Read here on how to revert back to the DMA mode. Mostly, you can take care of the problem by running this script and then rebooting the box.

Finally, you honestly do not need 5 GB on a Windows XP 32-bit edition, though it is most likely not the problem here. Remove the 1GB stick, it is totally superfluous. The only use I could see for it is if you want to use RamDisk Plus from SuperSpeed - it does let you create RamDisks that utilize memory from the beyond the 3.5GB limit.

AngryHacker

Posted 2009-09-05T04:42:04.320

Reputation: 14 731

0

Check, in Device Manager, to make sure that Windows is using UDMA moed to access the new drive, and not PIO - this would cause a massive reduction in apparent drive speed while simultaneously consuming extra CPU time for IO operations concerning that drive.

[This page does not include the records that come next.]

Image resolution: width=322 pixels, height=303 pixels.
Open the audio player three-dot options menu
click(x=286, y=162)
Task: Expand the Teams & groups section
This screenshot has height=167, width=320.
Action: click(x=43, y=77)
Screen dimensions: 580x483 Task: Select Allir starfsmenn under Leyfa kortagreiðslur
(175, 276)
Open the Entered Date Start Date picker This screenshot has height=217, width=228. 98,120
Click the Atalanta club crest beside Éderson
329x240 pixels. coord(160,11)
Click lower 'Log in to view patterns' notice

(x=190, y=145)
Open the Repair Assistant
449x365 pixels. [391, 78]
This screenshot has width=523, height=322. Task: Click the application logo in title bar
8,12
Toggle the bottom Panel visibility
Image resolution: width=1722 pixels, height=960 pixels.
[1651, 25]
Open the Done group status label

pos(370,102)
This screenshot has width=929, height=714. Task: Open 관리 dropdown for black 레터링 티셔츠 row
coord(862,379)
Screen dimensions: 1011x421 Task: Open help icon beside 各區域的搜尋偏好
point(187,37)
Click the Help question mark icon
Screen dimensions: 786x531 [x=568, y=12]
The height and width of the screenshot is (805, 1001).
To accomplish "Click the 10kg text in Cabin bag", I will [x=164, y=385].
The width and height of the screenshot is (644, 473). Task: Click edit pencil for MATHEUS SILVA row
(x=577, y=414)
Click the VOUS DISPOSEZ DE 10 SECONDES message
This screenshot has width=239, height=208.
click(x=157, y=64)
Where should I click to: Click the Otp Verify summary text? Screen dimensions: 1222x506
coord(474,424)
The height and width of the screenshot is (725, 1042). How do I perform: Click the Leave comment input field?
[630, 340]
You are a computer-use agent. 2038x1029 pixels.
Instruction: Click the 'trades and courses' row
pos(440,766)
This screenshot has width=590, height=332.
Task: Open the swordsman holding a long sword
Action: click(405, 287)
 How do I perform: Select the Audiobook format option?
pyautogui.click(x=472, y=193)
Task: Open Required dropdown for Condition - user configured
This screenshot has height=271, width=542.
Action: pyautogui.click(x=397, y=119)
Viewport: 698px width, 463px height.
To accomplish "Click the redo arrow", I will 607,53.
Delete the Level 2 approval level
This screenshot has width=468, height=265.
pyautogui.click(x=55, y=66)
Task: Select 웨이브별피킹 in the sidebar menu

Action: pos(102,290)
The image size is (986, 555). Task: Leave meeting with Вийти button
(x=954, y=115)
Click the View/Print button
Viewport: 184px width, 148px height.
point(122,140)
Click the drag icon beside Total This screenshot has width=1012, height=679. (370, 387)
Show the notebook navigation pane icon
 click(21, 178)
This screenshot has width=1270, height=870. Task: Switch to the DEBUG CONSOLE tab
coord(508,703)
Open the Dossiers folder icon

If Windows has dropped the access mode to a lower standard it may just be a "random" glitch due to the change of hardware between boots. It may also be because it has experienced IO errors communicating with the drive. In response to certain types of error it will drop the IO mode down a level and retry so you may not have had noticed of the condition. I suggest checking the SMART logs of the drive closely and performing a full test (drives can perform self-tests, which must SMART related utilities will be able to kick off, I also suggest a full surface scan).